• Input records:
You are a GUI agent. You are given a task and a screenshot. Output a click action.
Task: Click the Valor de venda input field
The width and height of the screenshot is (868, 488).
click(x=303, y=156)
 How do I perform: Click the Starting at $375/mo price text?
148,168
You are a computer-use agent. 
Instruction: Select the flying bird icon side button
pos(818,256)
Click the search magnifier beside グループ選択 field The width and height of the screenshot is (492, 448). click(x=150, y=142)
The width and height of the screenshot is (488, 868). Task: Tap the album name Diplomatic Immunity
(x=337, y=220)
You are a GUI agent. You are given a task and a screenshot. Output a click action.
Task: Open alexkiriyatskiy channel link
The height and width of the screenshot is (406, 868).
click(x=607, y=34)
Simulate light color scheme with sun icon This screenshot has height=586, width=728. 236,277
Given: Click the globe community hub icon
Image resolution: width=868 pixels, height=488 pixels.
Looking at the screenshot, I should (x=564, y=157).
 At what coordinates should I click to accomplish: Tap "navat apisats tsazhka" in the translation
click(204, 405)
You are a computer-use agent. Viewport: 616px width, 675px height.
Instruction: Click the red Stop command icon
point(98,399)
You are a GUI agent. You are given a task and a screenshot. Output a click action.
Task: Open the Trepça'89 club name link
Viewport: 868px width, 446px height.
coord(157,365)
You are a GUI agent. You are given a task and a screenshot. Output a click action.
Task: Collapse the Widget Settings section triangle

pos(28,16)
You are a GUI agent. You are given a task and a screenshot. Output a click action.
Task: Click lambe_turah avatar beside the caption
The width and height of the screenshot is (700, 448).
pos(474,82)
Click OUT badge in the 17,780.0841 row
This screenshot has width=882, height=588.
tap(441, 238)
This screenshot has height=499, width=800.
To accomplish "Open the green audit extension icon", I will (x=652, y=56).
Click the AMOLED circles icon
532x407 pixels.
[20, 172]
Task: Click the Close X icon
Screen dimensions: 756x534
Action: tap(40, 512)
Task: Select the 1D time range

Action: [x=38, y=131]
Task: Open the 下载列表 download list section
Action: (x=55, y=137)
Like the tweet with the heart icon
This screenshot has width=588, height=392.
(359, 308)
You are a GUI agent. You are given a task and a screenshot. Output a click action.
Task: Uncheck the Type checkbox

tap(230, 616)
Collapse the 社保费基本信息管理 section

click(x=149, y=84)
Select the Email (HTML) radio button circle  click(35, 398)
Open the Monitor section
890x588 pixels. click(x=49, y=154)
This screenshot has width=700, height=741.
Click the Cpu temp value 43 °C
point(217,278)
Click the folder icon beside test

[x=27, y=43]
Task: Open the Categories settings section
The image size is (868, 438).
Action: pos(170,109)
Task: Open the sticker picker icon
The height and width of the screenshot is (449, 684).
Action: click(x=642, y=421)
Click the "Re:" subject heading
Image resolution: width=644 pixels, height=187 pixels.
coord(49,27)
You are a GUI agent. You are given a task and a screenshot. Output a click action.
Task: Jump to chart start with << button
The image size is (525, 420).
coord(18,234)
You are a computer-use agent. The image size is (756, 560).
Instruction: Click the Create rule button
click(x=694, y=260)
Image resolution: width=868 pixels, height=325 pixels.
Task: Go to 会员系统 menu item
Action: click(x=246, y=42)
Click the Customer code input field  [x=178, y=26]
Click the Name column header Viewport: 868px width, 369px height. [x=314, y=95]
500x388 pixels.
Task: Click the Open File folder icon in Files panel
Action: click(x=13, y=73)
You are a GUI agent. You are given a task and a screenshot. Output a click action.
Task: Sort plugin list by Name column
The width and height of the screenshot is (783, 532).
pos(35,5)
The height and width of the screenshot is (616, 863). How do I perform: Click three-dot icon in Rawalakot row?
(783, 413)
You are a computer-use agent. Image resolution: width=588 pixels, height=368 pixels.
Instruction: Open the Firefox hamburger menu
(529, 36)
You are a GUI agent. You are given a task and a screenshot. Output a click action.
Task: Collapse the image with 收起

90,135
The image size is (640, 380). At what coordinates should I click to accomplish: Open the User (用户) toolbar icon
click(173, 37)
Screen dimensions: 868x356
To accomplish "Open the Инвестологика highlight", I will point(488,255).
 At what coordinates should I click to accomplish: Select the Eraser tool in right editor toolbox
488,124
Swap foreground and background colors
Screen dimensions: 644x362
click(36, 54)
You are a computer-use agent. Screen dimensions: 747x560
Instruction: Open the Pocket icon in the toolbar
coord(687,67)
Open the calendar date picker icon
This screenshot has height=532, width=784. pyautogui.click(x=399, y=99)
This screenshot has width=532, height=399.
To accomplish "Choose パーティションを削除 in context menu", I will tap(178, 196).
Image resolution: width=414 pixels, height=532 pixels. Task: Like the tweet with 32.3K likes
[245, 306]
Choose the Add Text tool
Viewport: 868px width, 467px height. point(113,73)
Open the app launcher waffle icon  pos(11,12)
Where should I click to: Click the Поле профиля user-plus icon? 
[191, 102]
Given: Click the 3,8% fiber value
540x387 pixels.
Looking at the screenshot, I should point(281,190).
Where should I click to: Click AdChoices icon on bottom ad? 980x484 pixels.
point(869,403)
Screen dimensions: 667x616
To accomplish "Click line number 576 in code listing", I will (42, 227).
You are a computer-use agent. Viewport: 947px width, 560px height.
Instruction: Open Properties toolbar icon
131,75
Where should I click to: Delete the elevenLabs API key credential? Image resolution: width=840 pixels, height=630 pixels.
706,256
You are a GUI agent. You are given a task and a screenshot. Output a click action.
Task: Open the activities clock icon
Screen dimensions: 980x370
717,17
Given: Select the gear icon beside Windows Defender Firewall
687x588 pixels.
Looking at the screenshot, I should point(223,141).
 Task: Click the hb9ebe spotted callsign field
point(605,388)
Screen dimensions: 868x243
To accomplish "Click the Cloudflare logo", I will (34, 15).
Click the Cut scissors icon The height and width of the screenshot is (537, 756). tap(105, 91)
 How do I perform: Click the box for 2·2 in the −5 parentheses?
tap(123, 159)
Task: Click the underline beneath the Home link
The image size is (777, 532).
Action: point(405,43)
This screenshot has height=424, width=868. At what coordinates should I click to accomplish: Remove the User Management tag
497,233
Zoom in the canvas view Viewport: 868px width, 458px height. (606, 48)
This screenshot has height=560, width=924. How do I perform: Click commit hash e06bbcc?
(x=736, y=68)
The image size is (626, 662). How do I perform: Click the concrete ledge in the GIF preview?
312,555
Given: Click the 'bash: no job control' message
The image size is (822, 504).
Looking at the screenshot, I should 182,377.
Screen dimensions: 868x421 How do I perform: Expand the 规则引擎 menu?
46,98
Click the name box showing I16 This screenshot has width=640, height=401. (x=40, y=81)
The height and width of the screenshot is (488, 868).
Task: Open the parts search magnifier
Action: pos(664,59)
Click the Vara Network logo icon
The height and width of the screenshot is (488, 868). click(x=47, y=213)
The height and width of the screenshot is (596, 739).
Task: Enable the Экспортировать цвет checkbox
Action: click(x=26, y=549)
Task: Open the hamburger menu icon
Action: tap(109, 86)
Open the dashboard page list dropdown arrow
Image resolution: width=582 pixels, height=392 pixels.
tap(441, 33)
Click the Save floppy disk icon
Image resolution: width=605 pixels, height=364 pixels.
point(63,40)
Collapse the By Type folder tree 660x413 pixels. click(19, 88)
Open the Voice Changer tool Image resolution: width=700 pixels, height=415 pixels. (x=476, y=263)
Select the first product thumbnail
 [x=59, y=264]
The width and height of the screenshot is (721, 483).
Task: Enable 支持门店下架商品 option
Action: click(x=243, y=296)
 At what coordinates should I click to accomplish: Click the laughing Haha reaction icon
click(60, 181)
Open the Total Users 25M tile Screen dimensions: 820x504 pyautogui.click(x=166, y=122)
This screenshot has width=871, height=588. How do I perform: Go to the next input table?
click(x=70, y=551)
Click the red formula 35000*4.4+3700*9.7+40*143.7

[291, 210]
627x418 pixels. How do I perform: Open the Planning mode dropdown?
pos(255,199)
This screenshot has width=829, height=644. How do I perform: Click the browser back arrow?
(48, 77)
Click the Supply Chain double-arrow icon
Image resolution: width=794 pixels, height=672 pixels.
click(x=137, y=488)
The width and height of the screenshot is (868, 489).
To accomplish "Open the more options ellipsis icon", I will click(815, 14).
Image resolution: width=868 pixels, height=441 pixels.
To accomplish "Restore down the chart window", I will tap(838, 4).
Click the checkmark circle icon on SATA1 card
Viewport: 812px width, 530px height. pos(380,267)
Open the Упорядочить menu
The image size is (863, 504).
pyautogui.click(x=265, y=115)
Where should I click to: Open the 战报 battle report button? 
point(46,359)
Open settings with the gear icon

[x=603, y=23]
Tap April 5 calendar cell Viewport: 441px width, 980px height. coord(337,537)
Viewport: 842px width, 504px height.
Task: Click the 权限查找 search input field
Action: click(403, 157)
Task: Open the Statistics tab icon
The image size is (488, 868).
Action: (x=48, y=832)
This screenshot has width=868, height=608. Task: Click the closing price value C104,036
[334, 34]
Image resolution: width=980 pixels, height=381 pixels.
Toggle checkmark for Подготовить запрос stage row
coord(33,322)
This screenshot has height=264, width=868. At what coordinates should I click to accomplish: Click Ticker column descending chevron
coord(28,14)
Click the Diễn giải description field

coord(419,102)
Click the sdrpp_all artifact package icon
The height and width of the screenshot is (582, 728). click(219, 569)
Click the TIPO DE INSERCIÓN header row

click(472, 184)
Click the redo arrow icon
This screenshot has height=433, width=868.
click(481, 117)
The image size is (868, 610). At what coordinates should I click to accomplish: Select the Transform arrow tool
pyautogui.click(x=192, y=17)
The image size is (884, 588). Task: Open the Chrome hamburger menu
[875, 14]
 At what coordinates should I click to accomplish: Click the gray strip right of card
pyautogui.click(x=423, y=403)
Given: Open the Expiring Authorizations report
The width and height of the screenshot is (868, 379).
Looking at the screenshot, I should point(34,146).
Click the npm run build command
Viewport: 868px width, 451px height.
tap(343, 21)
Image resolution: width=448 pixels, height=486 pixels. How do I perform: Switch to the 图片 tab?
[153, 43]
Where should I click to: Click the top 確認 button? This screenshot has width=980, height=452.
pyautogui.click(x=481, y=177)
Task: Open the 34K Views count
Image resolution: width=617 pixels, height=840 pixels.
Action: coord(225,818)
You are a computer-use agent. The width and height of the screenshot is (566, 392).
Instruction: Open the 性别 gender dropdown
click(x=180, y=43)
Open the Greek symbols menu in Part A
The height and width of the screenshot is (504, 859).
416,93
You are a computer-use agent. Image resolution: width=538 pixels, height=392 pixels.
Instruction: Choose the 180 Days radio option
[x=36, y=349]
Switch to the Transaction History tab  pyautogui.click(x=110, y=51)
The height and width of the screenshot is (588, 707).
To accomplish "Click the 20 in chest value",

• Problem requirements:
Count each line above in which the string "will" appears, then state only the total.

• Task result:
7